▶ **What the task requires**: Turn the rows below, from the line with "Click the help icon next to 承認経路" to the line with "Action: (x=115, y=282)", into a numbered list, leaving out any blank lines.

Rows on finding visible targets

++++++

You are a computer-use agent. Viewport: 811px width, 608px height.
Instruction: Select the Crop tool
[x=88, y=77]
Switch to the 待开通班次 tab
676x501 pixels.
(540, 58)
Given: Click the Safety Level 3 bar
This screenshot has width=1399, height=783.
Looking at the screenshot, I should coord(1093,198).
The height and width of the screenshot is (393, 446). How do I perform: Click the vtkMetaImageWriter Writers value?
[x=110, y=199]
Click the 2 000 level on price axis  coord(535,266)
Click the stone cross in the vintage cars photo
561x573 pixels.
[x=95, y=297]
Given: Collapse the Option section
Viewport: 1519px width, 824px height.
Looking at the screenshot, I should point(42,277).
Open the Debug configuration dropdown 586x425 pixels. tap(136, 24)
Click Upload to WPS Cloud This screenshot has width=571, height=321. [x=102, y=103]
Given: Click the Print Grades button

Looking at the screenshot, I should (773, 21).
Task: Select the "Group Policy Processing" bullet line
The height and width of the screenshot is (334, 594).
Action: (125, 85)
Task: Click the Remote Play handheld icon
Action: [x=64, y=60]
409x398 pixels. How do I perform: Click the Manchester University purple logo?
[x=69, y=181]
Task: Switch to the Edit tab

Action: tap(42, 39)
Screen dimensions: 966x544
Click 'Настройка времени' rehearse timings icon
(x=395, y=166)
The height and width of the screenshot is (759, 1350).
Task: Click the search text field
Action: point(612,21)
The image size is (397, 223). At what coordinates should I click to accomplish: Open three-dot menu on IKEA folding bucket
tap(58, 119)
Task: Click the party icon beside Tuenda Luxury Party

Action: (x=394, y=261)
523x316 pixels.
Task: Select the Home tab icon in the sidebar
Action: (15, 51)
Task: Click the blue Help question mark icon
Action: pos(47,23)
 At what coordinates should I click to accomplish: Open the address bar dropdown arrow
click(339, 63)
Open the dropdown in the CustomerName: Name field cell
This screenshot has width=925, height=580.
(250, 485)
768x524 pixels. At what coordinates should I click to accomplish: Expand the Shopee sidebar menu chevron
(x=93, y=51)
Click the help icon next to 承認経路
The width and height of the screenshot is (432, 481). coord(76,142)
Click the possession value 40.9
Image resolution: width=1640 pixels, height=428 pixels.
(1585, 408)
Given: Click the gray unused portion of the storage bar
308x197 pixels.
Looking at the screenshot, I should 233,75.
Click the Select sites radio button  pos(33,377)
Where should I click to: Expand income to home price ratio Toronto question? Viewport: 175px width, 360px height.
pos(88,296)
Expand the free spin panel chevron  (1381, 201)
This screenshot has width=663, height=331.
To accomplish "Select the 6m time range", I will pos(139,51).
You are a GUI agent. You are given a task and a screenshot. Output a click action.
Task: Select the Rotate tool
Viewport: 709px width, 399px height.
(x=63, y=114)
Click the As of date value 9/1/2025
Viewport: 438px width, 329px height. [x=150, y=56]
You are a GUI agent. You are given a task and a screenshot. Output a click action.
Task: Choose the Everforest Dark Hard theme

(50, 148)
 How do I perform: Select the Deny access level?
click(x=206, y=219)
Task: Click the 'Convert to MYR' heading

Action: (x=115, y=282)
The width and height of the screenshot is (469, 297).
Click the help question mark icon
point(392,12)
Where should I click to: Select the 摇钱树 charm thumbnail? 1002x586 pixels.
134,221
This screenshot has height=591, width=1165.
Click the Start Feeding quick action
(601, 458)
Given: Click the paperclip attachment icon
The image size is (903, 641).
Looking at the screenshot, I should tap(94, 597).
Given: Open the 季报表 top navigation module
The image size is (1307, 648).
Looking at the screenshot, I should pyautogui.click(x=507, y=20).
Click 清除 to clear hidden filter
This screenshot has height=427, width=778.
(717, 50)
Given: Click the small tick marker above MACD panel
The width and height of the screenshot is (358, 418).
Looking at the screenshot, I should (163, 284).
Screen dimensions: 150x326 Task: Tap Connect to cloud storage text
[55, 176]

++++++

▶ **Full answer**:
1. Click the help icon next to 承認経路
2. The width and height of the screenshot is (432, 481). coord(76,142)
3. Click the possession value 40.9
4. Image resolution: width=1640 pixels, height=428 pixels.
5. (1585, 408)
6. Given: Click the gray unused portion of the storage bar
7. 308x197 pixels.
8. Looking at the screenshot, I should 233,75.
9. Click the Select sites radio button  pos(33,377)
10. Where should I click to: Expand income to home price ratio Toronto question? Viewport: 175px width, 360px height.
11. pos(88,296)
12. Expand the free spin panel chevron  (1381, 201)
13. This screenshot has width=663, height=331.
14. To accomplish "Select the 6m time range", I will pos(139,51).
15. You are a GUI agent. You are given a task and a screenshot. Output a click action.
16. Task: Select the Rotate tool
17. Viewport: 709px width, 399px height.
18. (x=63, y=114)
19. Click the As of date value 9/1/2025
20. Viewport: 438px width, 329px height. [x=150, y=56]
21. You are a GUI agent. You are given a task and a screenshot. Output a click action.
22. Task: Choose the Everforest Dark Hard theme
23. (50, 148)
24.  How do I perform: Select the Deny access level?
25. click(x=206, y=219)
26. Task: Click the 'Convert to MYR' heading
27. Action: (x=115, y=282)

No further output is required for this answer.